◆ **Materials provided**:
- - -

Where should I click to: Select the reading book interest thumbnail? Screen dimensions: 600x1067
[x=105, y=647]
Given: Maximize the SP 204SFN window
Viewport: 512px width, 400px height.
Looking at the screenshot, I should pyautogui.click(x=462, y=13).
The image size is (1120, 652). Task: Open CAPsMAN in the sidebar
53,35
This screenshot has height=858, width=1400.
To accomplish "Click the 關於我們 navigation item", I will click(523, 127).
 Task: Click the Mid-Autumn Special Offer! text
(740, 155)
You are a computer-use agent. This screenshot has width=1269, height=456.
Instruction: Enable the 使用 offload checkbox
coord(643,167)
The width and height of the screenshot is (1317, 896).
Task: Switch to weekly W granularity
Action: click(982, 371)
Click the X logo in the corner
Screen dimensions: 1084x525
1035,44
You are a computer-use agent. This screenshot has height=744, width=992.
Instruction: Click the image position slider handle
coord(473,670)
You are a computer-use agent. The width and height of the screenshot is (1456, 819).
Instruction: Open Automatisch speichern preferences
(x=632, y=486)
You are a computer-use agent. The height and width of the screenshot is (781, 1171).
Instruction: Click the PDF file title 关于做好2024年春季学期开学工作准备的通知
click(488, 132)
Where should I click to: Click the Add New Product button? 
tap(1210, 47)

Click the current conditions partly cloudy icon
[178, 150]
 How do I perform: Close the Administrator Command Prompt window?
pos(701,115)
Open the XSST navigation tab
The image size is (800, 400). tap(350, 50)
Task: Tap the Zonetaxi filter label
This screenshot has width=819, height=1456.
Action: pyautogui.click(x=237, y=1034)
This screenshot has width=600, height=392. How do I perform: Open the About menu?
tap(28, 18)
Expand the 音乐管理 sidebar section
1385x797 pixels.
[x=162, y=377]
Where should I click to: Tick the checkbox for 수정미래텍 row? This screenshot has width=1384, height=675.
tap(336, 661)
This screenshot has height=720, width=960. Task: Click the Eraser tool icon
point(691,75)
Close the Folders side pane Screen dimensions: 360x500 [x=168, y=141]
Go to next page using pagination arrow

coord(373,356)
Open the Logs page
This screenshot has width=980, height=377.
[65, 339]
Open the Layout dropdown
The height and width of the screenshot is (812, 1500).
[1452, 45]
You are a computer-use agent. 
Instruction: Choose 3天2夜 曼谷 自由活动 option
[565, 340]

- - -

◆ **Goal**: Count the lines of the records that contain the string "Task", treating uppercase and lowercase as different. Reply with the number alone.

◆ **Answer**: 5